**Goal of the exercise**
Lines containing the word "button" are the ones to copy from the records below.

**Data to examine**
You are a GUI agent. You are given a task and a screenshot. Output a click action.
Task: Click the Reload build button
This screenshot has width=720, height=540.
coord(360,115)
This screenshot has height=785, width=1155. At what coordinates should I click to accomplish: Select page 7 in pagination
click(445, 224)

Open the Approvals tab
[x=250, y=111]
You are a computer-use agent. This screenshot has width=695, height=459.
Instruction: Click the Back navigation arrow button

* * *

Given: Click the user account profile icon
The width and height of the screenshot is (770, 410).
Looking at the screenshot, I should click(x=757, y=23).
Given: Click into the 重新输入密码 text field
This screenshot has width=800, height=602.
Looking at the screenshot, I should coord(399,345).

---

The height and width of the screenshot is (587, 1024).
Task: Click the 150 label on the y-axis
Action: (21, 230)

**Your solution**
Task: Click the Reload build button
Instruction: Click the Back navigation arrow button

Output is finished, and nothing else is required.